CICERO against VERRES.

1. THE time is come, Fathers, when that which has long been wished for, towards allaying the envy your order has been subject to, and removing the imputations against trials, is effectually put in your power. An opinion has long prevailed, not only here at home, but likewise in foreign countries, both dangerous to you, and pernicious to the state,-that, in prosecutions, men of wealth are always safe, however clearly convicted.

2. There is now to be brought upon this trial before you, to the confusion, I hope, of the propagators of this slanderous imputation, one whose life and actions condemn him in the opinion of all im

partial persons; but who, according to his own reckoning and declared dependence upon his riches, is already acquitted; I mean Caius Verres. I demand justice of you, fathers, upon the robber of the publick treasury, the oppressor of Asia Minor and Pamphylia; the invader of the rights and privileges of Romans, the Scourge and curse of Sicily.

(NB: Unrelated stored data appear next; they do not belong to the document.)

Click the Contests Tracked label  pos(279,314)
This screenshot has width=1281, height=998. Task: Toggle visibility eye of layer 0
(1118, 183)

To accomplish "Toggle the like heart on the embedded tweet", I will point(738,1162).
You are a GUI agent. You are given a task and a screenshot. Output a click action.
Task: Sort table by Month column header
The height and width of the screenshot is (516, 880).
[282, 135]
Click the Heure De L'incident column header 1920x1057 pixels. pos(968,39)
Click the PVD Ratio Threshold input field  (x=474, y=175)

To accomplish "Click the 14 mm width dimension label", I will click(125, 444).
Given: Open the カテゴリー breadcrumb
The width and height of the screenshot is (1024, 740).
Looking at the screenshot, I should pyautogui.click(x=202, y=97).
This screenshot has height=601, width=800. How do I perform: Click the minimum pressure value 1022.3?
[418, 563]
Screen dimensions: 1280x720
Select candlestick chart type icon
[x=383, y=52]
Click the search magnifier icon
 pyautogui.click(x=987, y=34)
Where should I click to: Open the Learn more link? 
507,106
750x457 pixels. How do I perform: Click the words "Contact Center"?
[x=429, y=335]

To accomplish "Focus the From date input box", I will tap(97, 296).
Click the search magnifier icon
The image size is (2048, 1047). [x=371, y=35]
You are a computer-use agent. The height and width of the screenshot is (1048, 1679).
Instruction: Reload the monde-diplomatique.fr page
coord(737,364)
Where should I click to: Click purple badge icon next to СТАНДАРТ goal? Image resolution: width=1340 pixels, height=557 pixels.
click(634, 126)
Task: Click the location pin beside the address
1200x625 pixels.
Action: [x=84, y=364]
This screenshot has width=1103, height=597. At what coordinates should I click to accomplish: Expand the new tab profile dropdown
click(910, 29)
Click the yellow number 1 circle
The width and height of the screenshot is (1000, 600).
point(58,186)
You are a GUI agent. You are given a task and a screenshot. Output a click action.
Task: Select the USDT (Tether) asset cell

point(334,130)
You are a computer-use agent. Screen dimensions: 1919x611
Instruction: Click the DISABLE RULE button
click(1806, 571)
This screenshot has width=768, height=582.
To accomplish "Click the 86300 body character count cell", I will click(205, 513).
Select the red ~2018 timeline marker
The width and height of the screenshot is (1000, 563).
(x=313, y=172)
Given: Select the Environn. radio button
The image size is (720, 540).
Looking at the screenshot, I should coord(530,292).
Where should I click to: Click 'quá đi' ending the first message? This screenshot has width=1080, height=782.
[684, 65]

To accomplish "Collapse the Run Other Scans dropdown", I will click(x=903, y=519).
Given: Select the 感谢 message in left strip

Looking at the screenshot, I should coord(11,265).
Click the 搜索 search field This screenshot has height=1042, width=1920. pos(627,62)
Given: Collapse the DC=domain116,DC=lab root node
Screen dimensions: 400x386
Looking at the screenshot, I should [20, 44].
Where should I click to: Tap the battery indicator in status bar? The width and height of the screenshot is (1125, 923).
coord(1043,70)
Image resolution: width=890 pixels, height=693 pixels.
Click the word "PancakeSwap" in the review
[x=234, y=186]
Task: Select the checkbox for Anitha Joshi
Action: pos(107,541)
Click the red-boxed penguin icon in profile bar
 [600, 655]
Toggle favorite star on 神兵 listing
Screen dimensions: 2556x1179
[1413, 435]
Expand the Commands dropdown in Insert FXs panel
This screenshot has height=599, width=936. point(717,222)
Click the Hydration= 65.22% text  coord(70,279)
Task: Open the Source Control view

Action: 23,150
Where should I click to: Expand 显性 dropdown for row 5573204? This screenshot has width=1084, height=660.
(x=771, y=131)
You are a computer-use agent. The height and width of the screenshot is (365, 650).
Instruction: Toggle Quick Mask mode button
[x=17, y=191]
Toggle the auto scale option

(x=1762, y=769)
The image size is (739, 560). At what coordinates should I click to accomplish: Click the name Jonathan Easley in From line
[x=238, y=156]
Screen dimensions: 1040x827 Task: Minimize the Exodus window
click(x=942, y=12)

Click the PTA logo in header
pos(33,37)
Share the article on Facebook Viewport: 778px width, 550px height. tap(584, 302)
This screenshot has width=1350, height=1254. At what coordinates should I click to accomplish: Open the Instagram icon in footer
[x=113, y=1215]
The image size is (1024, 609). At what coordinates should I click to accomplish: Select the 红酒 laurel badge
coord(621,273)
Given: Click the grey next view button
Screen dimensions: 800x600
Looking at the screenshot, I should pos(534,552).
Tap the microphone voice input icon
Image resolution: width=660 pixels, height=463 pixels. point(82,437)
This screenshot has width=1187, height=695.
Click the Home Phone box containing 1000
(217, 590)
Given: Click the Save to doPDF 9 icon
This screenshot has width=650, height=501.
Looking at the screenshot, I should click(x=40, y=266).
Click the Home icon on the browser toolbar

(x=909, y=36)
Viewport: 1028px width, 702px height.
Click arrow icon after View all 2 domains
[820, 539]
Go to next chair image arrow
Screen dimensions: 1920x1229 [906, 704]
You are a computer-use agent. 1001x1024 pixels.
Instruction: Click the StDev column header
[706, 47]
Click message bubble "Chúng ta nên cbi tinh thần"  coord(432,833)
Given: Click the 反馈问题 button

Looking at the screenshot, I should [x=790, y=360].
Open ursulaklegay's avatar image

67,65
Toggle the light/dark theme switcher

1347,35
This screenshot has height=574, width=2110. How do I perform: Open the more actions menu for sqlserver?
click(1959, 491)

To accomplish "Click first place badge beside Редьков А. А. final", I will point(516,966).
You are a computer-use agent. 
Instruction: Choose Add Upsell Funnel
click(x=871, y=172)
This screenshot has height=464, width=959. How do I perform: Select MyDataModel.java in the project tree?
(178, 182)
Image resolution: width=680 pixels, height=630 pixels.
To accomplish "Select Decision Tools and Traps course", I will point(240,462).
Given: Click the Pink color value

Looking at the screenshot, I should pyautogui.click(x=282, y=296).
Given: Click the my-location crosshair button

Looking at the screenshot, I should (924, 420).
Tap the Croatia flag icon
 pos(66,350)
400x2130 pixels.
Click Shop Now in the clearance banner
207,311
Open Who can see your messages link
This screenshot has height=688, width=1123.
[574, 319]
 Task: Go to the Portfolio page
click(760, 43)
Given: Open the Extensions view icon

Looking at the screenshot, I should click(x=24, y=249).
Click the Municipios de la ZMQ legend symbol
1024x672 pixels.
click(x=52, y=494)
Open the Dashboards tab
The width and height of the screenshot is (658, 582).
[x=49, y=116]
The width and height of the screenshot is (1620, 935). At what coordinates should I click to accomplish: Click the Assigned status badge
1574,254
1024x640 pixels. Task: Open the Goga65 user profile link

3. If that sentence is passed upon him which his crimes deserve, your authority, fathers, will be venerable and sacred in the eyes of the publick: but if his great riches should bias you in his favour, I shall still gain one point, to make it apparent to all the world, that what was wanting in this case, was not a criminal nor a prosecutor, but justice and adequate punishment.

4. To pass over the shameful irregularities of his youth, what does his questorship, the first publick employment he held, what does it exhibit, but one continued scene of villanies? Cneius Carbo, plundered of the publick money by his own treasurer, a consuĺ stripped and betrayed, an army deserted and reduced to want, a province robbed, the civil and religious rights of a people violated. 5. The employment he held in Asia Minor and Pamphylia, what did it produce but the ruin of those countries? in which houses, cities, and temples, were robbed by him. What was his conduct in his prætorship here at home? Let the plundered temples, and publick works neglected, that he might embezzle the money intended for carrying them on, bear witness. How did he discharge the office of a judge? Let those who suffered by his injustice answer.

6. But his prætorship in Sicily crowns all his works of wickedness, and finishes a lasting monument to his infamy. The mischiefs done by him in that unhappy country, during the three years of his iniquitous administration, are such, that many years, under the wisest and best of prætors, will not be sufficient to restore things to the condition in which he found them: for it is notorious, that, during the time of his tyranny, the Sicilians neither enjoyed the protection of their own original laws; of the regulations made for their benefit by the Roman senate, upon their coming under the protection of the commonwealth; nor of the natural and unalienable rights of men.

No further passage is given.